Je crois que Knock at the Cabin est plus proche de Signes sur le fond, mais je m’inspire ouvertement des événements qui ont rythmé nos vies ces dix dernières années. C’est donc un film très actuel, qui essaie presque d’exorciser ce que nous pouvons vivre en posant la question : « Une force plus grande que nous est-elle ici à l’œuvre ? ».
Revenons à la gestion de l’espace. Dans Old, vous deviez déplacer des personnages sur une plage déserte sans jamais égarer les spectateurs. Dans Knock at the Cabin, vous nous enfermez dans un décor isolé au milieu des bois. I! faut faire attention, avec pareil contexte, à ne pas répéter les mêmes plans pendant tout le film.
Sur Knock at the Cabin, je crois que nous avons passé quatre mois dans mon bureau à préparer l’ensemble des plans. Il fallait définir le mouvement de chaque séquence et l’emplacement des personnages, en rapport avec leur évolution psychologique. À la page 85, ils ne sont pas au même point qu’à la page 32. Peut-être qu’à la page 32, ils sont dans la perplexité la plus absolue et qu’à la page 85, ils sont désespérés et prêts à faire des choses qu’ils refusaient d’envisager jusqu’alors. Je ne vais pas filmer ces états d’âme de la même façon. Par nature, si on comprend vraiment le point de vue des protagonistes, la mise en scène doit évoluer organiquement. On ne peut pas toujours les cadrer à la même distance, avec les mêmes focales. Ça n’aurait aucun sens au niveau de la dramaturgie.

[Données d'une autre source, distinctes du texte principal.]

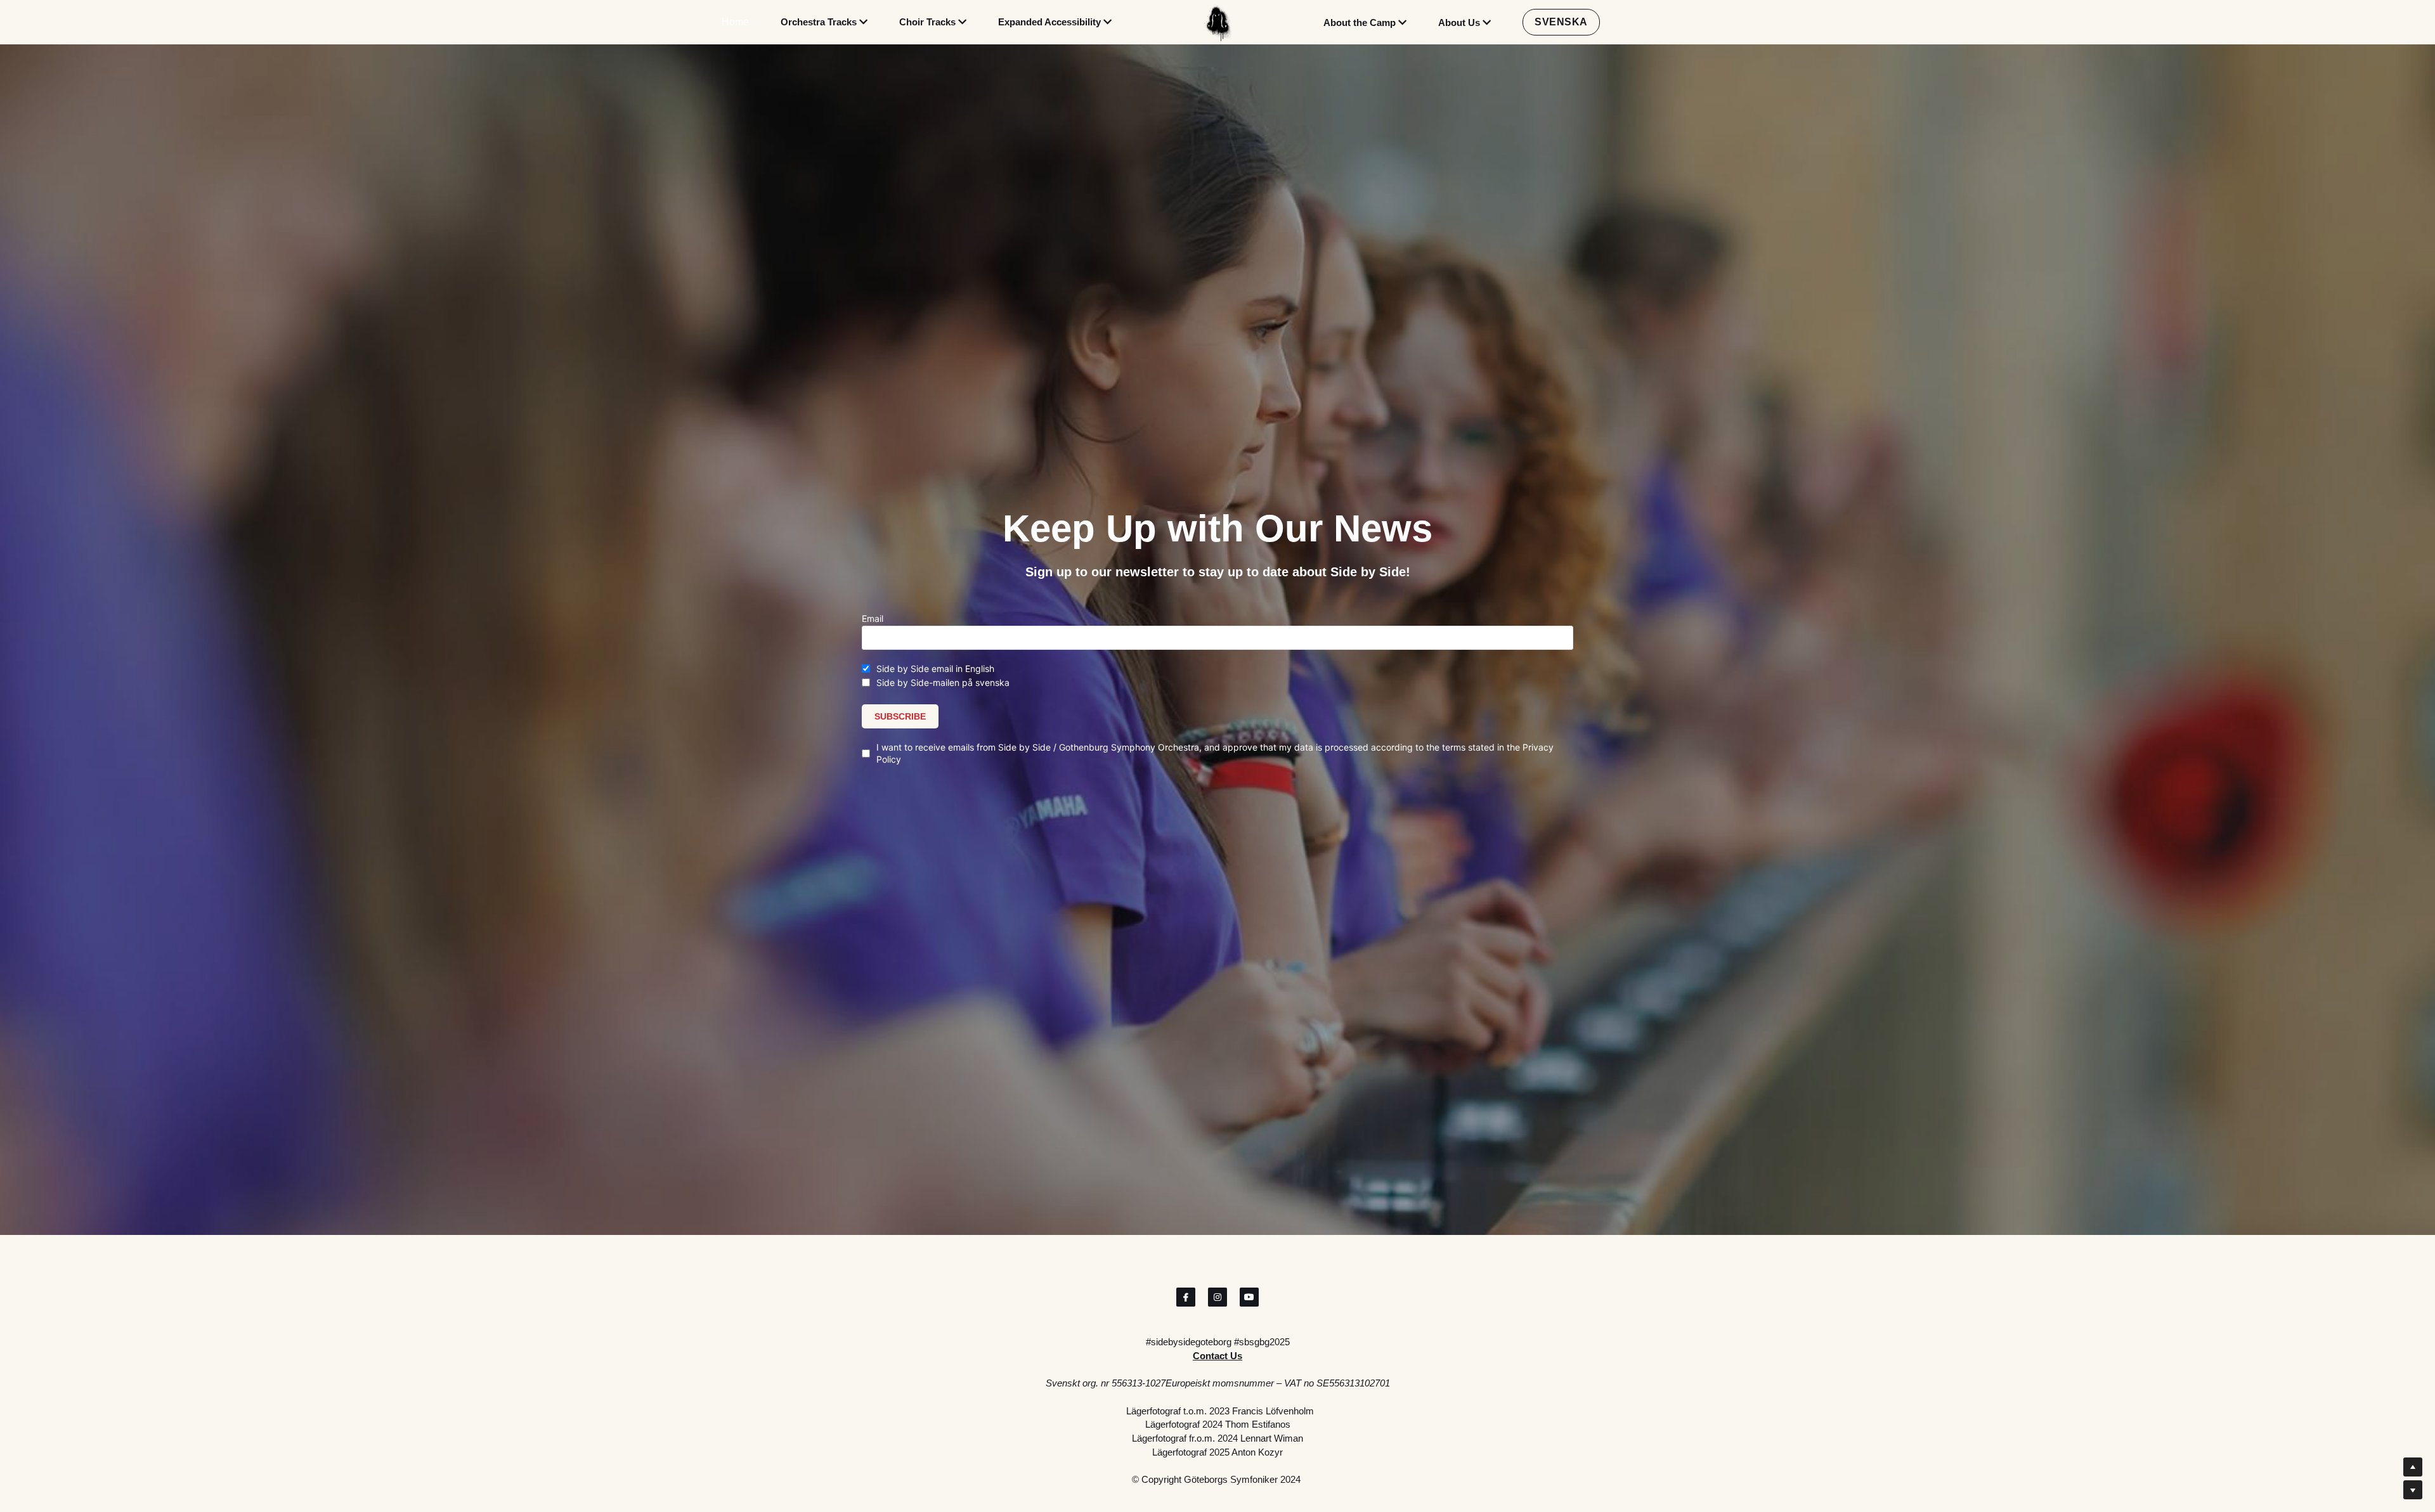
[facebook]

William Friedkin a dit qu’il évitait de répéter le même plan deux fois dans un film. Si on aborde la mise en scène ainsi, on a vraiment l’impression que l’intrigue avance.
Il a totalement raison, car les personnages ne vivent pas la même émotion deux fois. Même s’ils sont assis dans le même salon, leurs sentiments vont être différents.
Comment répétez-vous avec vos acteurs ?
Comme pour une pièce de théâtre ! Je commence par discuter individuellement avec eux et on échange autour de leur personnage. Ensuite, je fais une lecture avec chaque acteur et j’interprète les autres rôles. On lit un échange de dialogues, on s’arrête pour discuter, on lit un autre échange, on s’arrête de nouveau. Je réponds aux questions, j’essaie d’expliquer pourquoi chaque réplique existe dans le script et comment elle s’intègre dans l’ensemble de la narration. Je veux surtout qu’ils comprennent le projet d’ensemble. Par exemple, s’il y a une réplique maladroite que l’acteur voudrait modifier, je lui explique qu’à ce moment-là, le personnage ne croit pas vraiment ce qu’’il est entrain de dire.
Dans une scène ultérieure, le personnage avouera à demi-mot qu’il n’a jamais pensé ça. C’est apaisant pour un comédien de pouvoir débattre directement avec le scénariste, à mon avis, car il n’y a pas d’ambiguïté possible sur le contenu du manuscrit. Après cette première étape, je forme des groupes de deux ou de trois avec les acteurs principaux et on travaille sur des scènes précises. Ensuite, on fait une lecture complète avec l’ensemble du cast, puis des sessions de répétitions avec tout le monde. Quelques scènes seront très proches du résultat final, d’autres seront largement modifiées pendant le tournage.
Steven Spielberg fait généralement entre trois et cinq prises. David Fincher est plus proche des trente ou quarante. Où vous situez-vous, en moyenne ?
Bonne question. Vu que je ne fais pas beaucoup de coverage, et vu que je veux capter chaque moment du film d’un point de vue bien précis, j’ai tendance à faire beaucoup de prises. Mais pas autant que Fincher, loin de là. J’essaie de viser quelque chose et j’affine au fur et à mesure en verbalisant ce que j’ai perçu dans Ja dernière prise et qui pourrait être encore mieux souligné dans la suivante. Si je vois les comédiens sur Je point d’être emportés par un mouvement de colère et rétropédaler, je vais peut-être leur dire : « C’était exactement ça ! Ne te retiens pas, vas-y ! Ça m’a rappelé telle ou telle chose… ». Là, les yeux de l’acteur s’illuminent et la prise suivante est souvent la bonne. Je dirais que sur Knock at the Cabin, on a pu faire treize, quinze voire dix-huit prises.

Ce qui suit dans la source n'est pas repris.